══ Materials provided ══

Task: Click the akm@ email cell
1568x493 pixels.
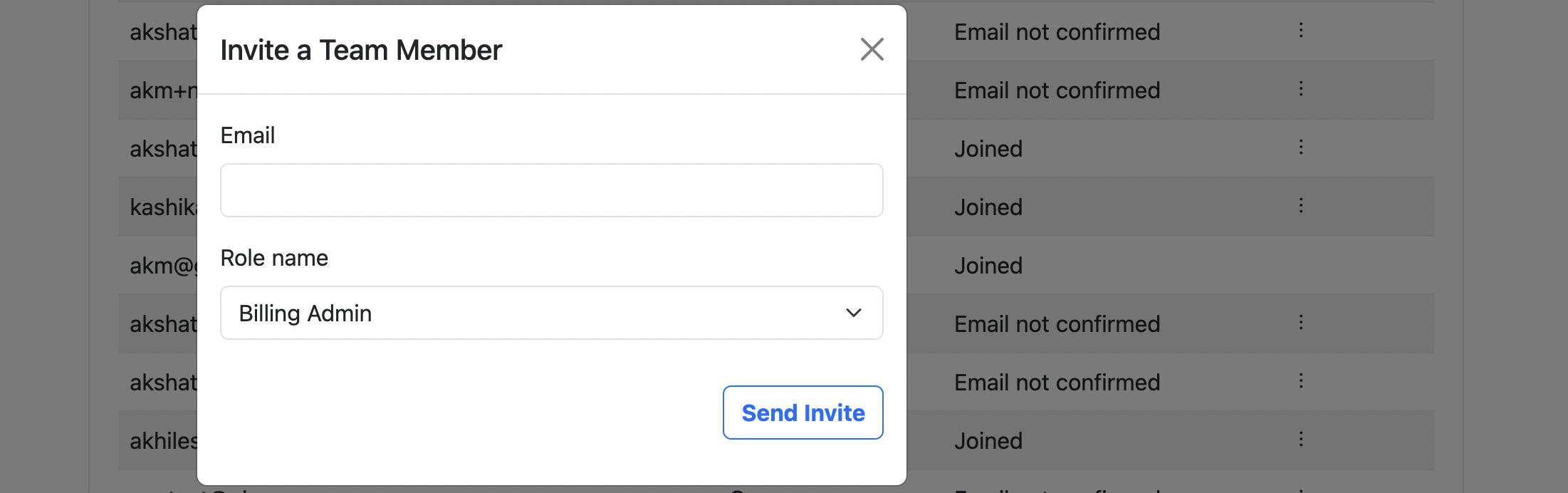Action: click(162, 266)
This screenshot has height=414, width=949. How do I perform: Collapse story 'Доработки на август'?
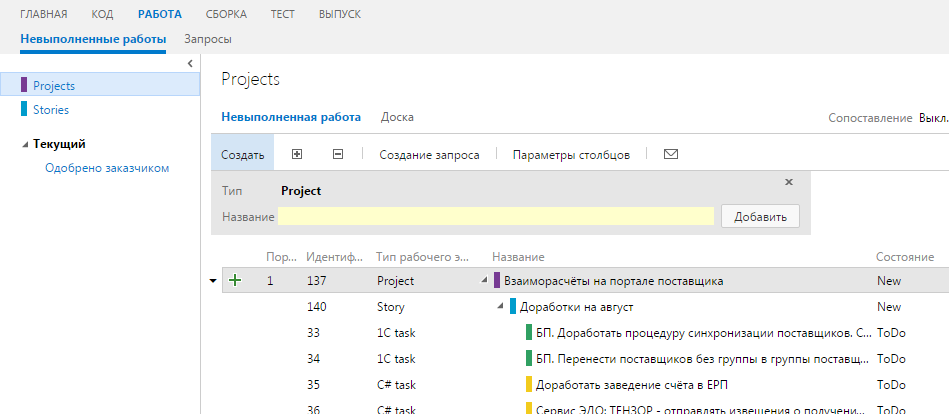[501, 307]
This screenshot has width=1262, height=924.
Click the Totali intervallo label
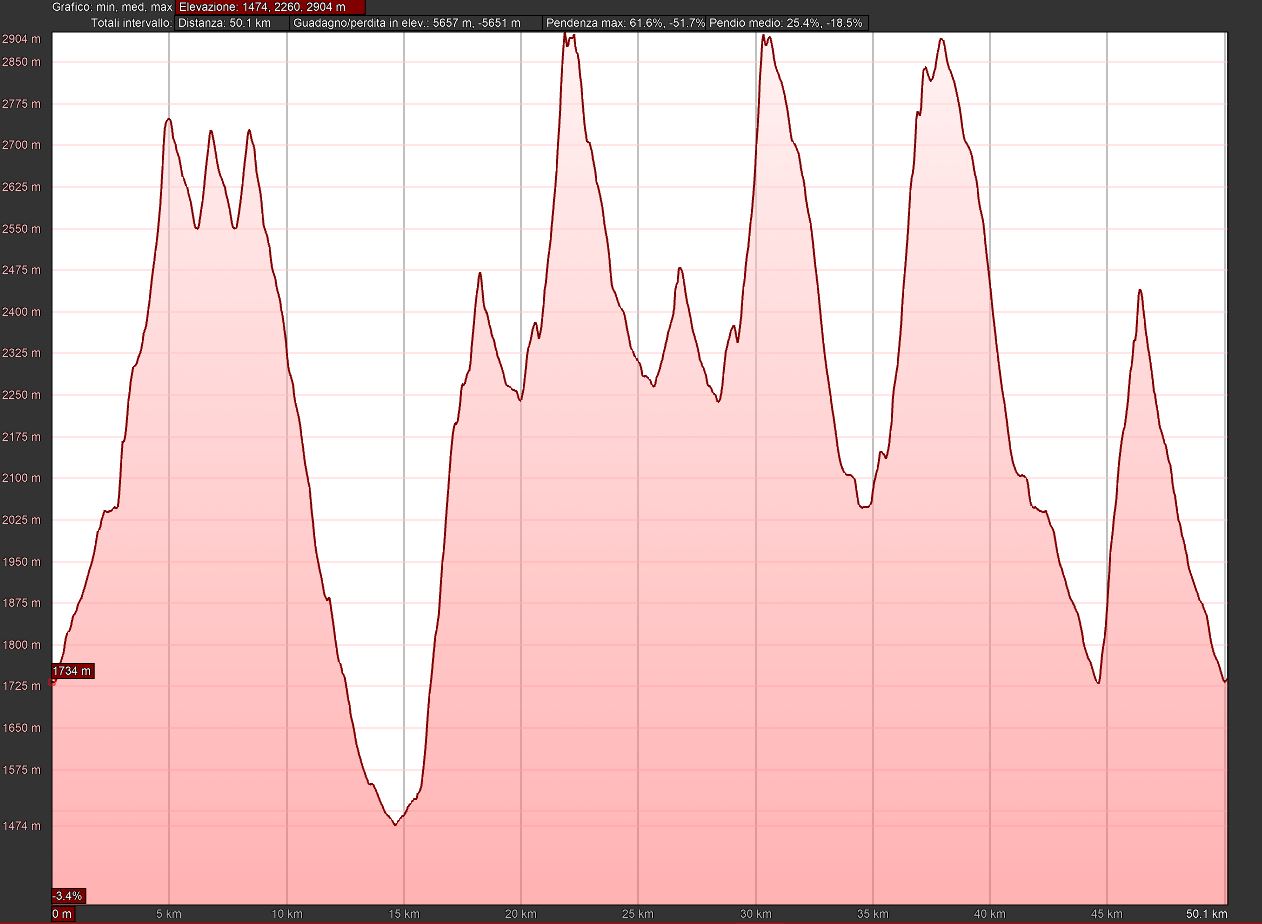tap(130, 23)
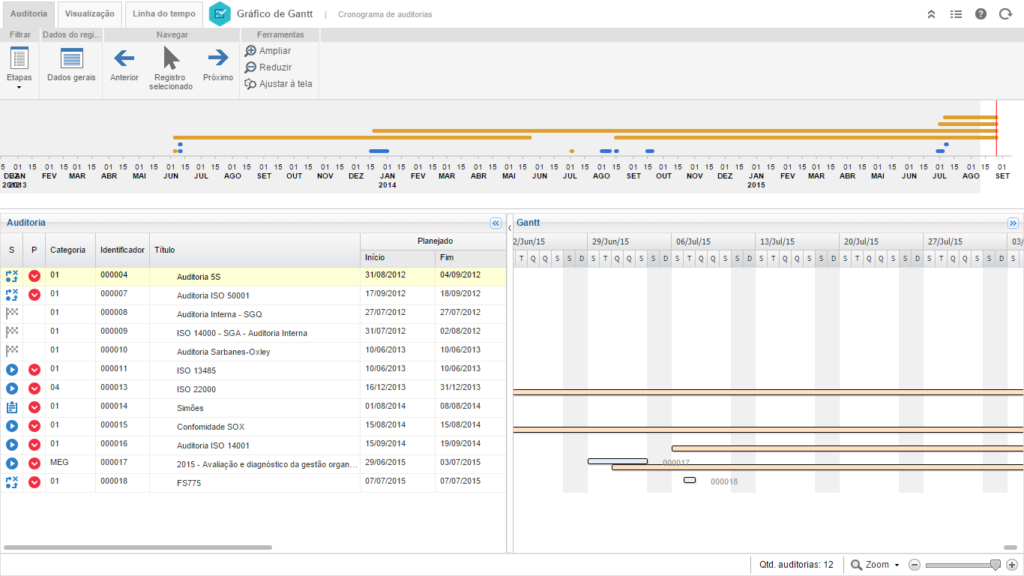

═══

Please retype only the lines from the line that holds "1568x493 pixels." through the end of the records, exactly as they stand, and drop every picture.

1568x493 pixels.
Action: click(162, 266)
This screenshot has height=414, width=949. How do I perform: Collapse story 'Доработки на август'?
[501, 307]
This screenshot has width=1262, height=924.
Click the Totali intervallo label
tap(130, 23)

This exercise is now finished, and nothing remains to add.